--- Saved entries ---
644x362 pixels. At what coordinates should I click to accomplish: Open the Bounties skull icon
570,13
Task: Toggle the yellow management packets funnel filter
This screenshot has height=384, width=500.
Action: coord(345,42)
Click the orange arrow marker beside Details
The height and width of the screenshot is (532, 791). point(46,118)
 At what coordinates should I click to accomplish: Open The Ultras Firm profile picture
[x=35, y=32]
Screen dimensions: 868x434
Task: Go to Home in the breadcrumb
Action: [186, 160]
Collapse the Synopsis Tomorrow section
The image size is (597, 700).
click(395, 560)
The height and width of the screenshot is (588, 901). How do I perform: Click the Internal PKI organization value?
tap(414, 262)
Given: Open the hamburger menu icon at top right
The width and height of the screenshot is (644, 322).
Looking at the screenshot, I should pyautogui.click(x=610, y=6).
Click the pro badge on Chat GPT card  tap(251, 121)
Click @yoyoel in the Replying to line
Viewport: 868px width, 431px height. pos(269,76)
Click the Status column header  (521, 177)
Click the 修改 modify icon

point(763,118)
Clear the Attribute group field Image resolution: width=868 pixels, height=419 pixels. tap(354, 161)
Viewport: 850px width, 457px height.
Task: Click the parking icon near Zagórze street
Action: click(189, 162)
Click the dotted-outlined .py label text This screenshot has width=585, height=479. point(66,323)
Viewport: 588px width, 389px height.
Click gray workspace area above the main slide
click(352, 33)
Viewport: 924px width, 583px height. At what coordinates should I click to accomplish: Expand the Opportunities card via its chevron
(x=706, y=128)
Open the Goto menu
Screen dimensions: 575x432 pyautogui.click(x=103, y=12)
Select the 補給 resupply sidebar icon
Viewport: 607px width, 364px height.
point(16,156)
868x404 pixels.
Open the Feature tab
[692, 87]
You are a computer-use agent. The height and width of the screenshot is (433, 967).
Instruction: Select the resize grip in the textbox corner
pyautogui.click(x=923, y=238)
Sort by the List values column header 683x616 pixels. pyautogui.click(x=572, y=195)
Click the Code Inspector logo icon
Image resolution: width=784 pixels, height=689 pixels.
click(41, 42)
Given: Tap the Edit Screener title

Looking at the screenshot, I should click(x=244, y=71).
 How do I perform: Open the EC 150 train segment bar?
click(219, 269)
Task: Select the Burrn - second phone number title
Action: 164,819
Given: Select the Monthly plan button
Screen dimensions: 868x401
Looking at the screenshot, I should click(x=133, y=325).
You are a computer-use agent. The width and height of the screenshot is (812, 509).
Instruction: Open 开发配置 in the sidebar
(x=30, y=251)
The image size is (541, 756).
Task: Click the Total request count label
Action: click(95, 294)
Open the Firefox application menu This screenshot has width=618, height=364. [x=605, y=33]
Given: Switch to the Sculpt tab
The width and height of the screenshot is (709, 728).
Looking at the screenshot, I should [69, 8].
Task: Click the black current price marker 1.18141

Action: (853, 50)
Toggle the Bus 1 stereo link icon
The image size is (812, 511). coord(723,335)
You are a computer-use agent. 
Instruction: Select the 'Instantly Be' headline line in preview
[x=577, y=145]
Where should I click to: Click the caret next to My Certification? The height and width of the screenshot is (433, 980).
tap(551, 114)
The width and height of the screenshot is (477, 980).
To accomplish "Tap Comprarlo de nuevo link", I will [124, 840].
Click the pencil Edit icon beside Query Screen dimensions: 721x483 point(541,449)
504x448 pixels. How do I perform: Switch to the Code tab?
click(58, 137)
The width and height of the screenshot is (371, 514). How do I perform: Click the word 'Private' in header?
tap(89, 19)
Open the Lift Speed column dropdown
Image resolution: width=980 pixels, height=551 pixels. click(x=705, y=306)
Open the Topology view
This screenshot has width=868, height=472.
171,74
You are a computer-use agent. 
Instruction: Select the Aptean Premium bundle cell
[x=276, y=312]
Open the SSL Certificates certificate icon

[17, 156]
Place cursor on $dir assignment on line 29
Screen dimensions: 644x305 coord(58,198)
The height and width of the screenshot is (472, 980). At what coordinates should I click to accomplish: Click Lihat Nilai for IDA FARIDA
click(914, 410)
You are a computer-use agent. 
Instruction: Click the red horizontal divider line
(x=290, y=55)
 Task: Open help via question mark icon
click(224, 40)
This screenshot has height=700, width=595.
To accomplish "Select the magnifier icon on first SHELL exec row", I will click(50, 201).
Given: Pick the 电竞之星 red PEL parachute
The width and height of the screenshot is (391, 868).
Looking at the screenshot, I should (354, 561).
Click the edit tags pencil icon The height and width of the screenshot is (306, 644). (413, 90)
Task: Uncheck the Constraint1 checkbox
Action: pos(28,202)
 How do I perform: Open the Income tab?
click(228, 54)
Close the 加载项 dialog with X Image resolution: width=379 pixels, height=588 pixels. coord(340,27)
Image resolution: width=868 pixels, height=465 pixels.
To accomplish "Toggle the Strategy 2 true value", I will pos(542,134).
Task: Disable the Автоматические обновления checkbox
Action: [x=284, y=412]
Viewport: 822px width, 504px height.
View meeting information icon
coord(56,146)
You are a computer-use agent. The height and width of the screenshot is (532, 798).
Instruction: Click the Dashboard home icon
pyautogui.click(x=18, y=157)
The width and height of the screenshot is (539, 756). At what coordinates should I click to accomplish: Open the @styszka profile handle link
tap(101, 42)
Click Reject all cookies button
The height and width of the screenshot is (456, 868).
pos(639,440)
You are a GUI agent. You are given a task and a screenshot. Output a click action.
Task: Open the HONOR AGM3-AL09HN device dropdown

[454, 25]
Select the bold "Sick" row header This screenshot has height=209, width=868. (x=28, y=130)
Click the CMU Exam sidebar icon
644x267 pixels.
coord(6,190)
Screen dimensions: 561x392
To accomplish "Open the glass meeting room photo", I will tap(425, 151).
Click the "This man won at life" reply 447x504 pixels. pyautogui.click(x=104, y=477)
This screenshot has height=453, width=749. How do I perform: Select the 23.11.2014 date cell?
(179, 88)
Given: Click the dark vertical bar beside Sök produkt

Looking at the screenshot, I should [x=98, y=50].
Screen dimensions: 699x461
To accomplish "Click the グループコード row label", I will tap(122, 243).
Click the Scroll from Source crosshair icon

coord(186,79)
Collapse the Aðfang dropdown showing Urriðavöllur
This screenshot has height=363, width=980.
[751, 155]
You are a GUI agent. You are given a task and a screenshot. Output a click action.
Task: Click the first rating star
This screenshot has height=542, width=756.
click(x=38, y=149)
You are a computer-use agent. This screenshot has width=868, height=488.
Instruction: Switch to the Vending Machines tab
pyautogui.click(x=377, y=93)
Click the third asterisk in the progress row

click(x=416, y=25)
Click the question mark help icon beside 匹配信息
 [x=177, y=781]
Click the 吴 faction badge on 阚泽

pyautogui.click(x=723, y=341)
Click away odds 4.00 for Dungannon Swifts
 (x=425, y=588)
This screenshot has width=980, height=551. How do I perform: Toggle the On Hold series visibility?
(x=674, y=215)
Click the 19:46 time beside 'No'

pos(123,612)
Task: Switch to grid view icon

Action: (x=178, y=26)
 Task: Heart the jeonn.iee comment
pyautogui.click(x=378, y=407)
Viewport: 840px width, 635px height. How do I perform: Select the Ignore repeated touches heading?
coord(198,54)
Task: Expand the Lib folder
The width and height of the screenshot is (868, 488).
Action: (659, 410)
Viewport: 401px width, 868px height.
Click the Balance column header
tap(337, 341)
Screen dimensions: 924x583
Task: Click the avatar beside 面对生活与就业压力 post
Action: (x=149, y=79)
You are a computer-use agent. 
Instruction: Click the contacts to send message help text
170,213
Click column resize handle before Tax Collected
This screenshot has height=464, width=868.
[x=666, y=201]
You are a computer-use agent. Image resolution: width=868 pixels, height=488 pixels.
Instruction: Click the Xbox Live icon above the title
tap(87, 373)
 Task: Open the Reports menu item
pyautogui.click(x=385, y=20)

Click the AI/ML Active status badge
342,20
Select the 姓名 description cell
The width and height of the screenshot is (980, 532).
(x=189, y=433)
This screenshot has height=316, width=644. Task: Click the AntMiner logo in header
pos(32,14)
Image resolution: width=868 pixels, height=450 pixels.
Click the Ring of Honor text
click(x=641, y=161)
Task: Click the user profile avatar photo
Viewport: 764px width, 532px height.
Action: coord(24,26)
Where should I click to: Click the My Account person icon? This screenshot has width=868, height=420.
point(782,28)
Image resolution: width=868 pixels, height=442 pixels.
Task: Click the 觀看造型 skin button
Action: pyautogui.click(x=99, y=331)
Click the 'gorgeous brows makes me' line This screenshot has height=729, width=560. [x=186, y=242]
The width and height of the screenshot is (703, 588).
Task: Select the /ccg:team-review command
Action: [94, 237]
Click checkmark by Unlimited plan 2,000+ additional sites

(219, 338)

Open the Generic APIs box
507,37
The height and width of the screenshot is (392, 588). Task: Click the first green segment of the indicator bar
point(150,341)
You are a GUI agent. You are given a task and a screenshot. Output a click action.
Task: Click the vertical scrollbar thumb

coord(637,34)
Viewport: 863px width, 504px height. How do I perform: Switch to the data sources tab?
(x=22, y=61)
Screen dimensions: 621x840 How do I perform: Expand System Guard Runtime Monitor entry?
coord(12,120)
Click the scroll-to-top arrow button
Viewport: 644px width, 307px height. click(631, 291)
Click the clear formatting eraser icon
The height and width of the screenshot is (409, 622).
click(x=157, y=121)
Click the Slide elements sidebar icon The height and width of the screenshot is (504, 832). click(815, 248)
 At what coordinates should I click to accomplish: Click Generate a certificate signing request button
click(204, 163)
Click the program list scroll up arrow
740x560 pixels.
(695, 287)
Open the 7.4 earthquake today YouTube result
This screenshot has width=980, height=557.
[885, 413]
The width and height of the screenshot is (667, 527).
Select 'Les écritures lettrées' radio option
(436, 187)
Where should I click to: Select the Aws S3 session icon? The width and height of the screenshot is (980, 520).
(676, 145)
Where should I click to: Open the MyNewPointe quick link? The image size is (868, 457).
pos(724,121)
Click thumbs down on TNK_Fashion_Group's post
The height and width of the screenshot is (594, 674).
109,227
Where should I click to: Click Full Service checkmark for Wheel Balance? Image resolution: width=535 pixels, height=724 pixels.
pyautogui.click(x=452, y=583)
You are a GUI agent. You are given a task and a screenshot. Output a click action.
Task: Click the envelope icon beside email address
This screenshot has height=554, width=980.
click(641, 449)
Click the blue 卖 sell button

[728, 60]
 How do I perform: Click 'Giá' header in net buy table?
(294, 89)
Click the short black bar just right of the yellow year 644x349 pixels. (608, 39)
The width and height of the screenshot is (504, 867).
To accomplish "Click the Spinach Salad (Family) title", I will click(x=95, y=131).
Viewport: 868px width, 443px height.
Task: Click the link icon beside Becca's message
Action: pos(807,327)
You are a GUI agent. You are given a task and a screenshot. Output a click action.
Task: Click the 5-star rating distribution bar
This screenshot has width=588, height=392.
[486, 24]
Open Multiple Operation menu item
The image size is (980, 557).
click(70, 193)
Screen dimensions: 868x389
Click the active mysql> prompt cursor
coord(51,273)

--- ASSIGNMENT ---
The answer must consist of every line from the data that contains the word "rating".

--- SOLVED EXERCISE ---
Task: Click the first rating star
Task: Click the 5-star rating distribution bar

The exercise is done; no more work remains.